Similmente a molti altri sassofonisti della generazione formatasi alla scuola di John Coltrane, anche per Wayne Shorter sono dovuti trascorrere diversi anni prima che potesse esprimere al meglio il suo talento. L'influenza coltraniana degli esordi (nitidezza nell'attacco delle note, lunghe frasi, contrasti, ricorso al parossismo) è quanto più sensibile in un ambiente sonoro che non differisce di molto da quello del suo primo maestro. Eppure, alcuni indizi (note tronche, punteggiatura in falsetto, roca sonorità appena marcata, dolce lirismo) lasciano già supporre una prossima evoluzione che la vicinanza di Miles Davis avrà solo il potere di accelerare. Inoltre, l'uso sempre più frequente del sax soprano (e del lyricon, sax computerizzato ancora più acuto del soprano), unito alle sue preoccupazioni d'organizzatore del suono, lo immetteranno sulla via d'una creazione plurivocale in cui l'accompagnamento e l'assolo, senza smettere la loro interdipendenza, sembrano tuttavia diventare autonomi. L'impostazione perfetta e l'introduzione di strumenti elettrici, quindi elettronici, culminano in alcune composizioni per i Weather Report, mentre il discorso di Shorter strumentista si fa conciso. Nondimeno, il suo lirismo nostalgico innerva costantemente una musica che, sull'esempio della produzione davisiana, persegue l'unione di bellezza e modernità.

SULLA MUSICA

In una intervista del 2017 rilasciata a Musica Jazz Wayne Shorter disse: "Non è la musica in sé a far grande un musicista. Oggi c’è la tendenza da parte di artisti, romanzieri, musicisti, di tutti quelli che sono sopra un palco a nascondersi dietro ai propri strumenti, che siano un sax, un quadro, uno scritto (...). Questo per dire che la musica in sé non è magica: è la persona a renderla magica. Ci si può domandare: a cosa serve la musica, oltre che a far soldi e a intrattenere? A cosa serve ogni cosa? (...). Siamo capaci di scrivere musica che sappia indicare quale sia lo scopo della vita?".

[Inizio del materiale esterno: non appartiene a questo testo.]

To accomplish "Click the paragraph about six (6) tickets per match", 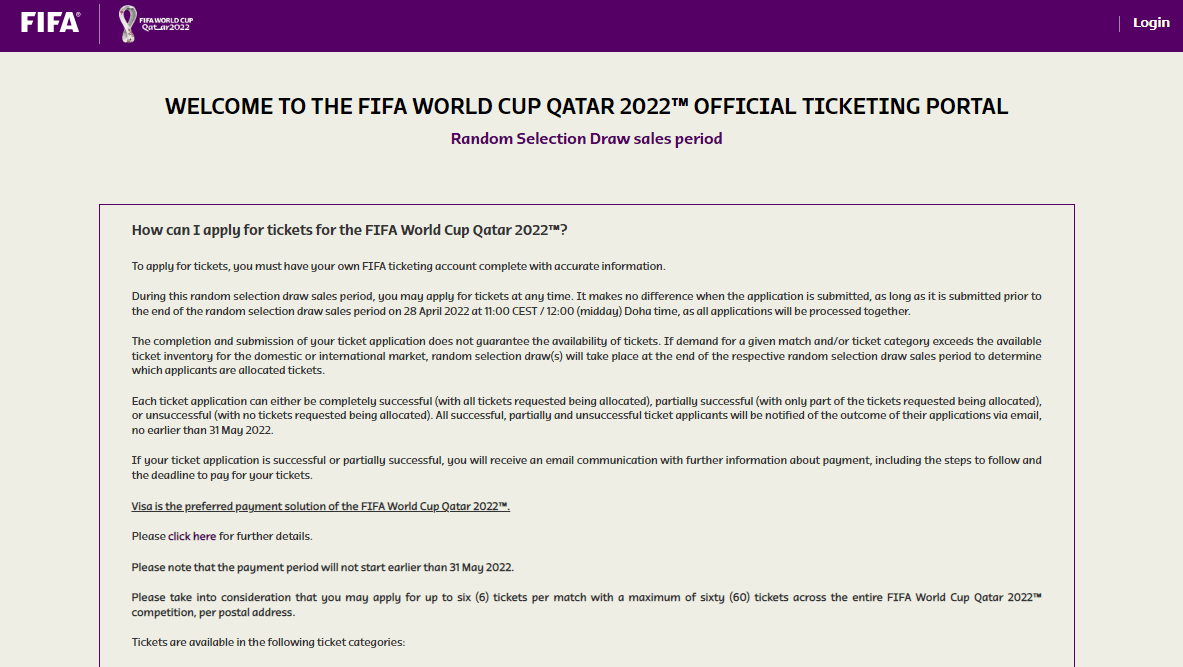I will (x=586, y=604).
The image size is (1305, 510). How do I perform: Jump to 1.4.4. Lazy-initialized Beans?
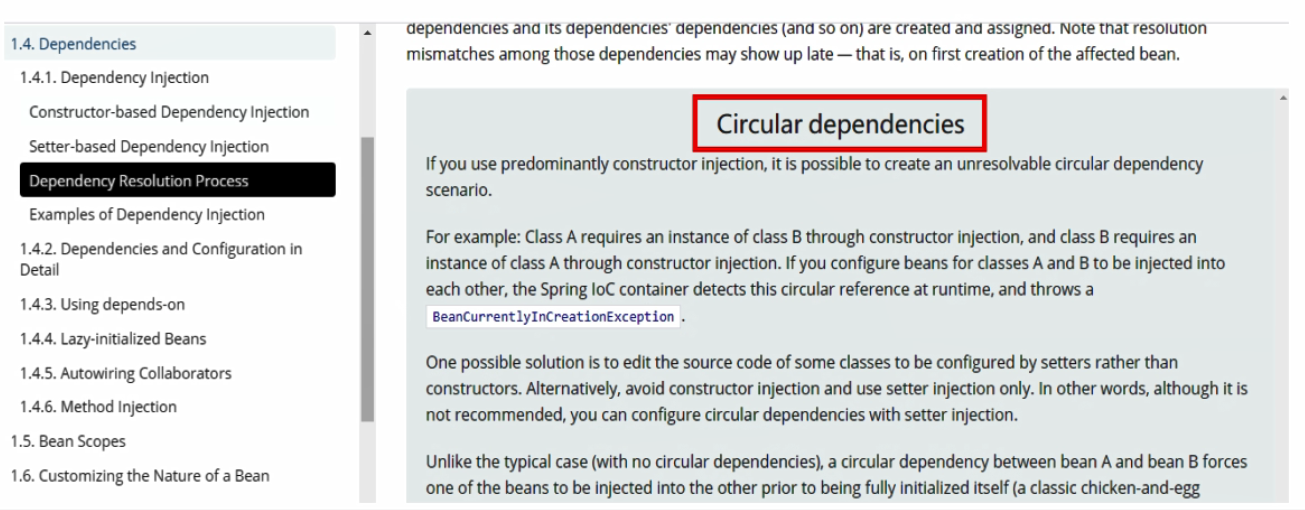(x=113, y=339)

Shorter amava molto anche i compositori italiani e la lirica: ad esempio Respighi, Puccini e Verdi. E poi anche il pianista Arturo Benedetti Michelangeli, ma per lui per lui erano "musicisti" anche Michelangelo e Leonardo Da Vinci. Quello di Wayne Shorter era un linguaggio universale, un'apertura mentale che fa di lui uno dei più influenti artisti della storia della musica.